§ **WHAT IS REQUIRED**
Going through the data below, please show each line containing the string "navigation".

===

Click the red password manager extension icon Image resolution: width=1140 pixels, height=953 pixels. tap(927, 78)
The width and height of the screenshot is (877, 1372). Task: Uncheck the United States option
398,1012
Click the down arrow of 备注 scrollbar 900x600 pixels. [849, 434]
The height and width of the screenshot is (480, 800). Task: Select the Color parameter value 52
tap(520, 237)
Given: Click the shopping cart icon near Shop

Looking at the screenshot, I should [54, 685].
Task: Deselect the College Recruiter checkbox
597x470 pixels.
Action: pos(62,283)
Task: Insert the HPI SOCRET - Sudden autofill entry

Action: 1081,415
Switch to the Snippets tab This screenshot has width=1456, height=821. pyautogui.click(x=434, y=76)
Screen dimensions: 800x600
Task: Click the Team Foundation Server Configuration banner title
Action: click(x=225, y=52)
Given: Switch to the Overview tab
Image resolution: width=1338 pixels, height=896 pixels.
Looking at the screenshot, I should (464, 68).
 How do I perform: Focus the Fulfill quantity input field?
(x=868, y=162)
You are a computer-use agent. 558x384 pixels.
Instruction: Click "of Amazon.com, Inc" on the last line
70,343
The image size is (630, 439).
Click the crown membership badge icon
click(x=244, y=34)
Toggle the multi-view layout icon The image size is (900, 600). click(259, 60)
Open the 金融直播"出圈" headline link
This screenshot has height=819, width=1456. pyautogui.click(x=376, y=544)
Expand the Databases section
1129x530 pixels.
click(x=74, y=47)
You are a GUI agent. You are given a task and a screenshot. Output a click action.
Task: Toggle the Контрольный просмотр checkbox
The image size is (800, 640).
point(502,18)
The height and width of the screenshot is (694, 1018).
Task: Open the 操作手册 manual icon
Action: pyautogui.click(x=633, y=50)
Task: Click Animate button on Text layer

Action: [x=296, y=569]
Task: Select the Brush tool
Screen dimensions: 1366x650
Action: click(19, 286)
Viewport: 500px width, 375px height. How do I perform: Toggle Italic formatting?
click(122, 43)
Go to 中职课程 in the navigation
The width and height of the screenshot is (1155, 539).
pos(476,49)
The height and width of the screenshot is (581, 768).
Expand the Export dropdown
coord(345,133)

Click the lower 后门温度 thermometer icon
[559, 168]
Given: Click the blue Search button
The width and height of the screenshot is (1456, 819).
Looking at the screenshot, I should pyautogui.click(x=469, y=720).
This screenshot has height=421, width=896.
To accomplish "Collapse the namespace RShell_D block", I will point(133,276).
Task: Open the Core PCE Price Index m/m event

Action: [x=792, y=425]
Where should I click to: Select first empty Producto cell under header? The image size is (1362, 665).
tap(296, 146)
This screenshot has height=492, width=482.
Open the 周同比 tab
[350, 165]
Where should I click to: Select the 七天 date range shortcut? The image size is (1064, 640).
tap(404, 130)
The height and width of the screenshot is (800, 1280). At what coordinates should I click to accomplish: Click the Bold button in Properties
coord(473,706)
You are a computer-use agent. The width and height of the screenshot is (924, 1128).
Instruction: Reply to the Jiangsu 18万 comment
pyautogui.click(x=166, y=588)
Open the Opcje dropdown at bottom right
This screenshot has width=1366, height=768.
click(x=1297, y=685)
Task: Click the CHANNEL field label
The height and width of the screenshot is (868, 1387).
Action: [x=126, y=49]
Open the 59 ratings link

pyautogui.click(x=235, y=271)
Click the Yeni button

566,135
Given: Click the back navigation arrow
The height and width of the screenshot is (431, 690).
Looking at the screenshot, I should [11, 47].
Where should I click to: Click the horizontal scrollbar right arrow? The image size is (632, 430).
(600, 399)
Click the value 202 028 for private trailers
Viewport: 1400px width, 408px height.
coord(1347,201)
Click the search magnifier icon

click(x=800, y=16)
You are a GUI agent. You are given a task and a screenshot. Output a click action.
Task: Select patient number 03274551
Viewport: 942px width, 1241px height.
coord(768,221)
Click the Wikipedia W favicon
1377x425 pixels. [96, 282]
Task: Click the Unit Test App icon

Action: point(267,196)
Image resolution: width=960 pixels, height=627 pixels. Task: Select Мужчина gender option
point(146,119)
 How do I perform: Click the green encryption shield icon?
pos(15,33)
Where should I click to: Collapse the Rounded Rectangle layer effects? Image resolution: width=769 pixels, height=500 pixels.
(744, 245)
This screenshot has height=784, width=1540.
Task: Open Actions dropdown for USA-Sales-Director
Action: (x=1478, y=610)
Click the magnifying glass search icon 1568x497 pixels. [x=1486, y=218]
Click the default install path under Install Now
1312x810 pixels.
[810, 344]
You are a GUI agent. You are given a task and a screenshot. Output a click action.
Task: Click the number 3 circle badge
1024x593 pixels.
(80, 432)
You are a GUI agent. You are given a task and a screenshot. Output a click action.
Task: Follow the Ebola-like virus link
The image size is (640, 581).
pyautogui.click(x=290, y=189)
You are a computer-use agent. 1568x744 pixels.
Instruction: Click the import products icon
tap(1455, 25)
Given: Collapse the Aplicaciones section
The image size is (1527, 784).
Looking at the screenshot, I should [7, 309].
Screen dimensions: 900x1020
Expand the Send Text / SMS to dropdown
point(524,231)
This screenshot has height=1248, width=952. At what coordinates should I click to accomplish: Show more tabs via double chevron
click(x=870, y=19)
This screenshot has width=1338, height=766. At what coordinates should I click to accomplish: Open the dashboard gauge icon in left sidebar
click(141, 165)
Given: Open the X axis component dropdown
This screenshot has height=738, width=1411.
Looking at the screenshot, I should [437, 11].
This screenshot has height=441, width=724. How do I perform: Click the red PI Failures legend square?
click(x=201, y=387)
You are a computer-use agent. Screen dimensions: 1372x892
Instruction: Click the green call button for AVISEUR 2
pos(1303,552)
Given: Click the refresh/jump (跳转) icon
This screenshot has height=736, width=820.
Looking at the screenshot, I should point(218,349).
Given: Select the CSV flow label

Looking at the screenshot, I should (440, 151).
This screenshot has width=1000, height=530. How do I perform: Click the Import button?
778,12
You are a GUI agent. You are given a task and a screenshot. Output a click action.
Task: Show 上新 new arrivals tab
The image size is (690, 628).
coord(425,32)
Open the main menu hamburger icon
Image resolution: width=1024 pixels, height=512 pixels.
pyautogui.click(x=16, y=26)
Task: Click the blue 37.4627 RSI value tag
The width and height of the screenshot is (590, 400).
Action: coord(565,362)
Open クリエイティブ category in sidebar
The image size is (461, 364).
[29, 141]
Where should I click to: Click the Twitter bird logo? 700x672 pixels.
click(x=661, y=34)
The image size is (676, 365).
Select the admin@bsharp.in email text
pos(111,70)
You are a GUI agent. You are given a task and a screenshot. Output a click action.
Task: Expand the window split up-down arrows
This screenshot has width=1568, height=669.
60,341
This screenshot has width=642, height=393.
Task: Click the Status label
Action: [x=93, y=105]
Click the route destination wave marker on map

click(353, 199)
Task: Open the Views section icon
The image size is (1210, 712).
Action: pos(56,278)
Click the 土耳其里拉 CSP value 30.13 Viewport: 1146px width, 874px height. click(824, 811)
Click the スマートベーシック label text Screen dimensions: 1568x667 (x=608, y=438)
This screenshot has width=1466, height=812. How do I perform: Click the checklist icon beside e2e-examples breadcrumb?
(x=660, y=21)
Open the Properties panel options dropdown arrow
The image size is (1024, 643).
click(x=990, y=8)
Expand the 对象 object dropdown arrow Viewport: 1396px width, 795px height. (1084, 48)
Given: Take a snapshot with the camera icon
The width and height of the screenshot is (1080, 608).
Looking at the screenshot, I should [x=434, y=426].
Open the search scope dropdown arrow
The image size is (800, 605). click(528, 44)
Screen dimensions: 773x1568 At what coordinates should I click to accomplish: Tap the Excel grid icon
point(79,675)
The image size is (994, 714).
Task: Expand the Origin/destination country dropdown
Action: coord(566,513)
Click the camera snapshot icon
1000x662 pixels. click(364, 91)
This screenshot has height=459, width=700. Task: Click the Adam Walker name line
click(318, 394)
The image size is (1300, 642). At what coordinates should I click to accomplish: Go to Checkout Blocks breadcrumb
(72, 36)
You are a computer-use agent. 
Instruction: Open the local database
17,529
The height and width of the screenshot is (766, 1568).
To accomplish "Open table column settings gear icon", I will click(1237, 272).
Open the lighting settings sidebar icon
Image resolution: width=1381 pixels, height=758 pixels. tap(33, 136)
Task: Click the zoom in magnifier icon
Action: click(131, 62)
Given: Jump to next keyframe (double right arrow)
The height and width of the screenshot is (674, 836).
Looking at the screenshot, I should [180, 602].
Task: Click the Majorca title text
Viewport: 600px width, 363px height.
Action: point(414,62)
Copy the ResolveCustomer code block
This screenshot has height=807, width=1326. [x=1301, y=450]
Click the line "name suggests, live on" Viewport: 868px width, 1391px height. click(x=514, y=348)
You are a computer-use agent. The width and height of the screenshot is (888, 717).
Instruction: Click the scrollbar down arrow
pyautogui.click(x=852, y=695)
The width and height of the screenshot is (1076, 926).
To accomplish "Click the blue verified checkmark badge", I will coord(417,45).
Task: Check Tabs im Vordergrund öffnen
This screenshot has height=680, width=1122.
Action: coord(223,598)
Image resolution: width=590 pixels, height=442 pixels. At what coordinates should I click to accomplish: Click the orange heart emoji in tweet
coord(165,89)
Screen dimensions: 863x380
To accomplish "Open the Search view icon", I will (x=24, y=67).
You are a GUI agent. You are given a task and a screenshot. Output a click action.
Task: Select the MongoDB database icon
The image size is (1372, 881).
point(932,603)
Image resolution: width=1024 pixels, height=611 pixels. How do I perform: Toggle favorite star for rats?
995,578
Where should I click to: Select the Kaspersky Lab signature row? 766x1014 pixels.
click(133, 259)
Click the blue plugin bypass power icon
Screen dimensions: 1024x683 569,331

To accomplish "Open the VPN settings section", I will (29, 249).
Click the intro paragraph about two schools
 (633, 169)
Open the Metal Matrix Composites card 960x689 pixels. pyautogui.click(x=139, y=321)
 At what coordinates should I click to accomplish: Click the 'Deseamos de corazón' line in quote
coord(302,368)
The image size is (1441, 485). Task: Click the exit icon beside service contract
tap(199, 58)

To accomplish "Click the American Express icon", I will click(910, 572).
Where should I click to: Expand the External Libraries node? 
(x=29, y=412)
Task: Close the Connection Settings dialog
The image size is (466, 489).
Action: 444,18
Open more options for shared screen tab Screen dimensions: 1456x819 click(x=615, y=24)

===

§ **RESULT**
Go to 中职课程 in the navigation
Given: Click the back navigation arrow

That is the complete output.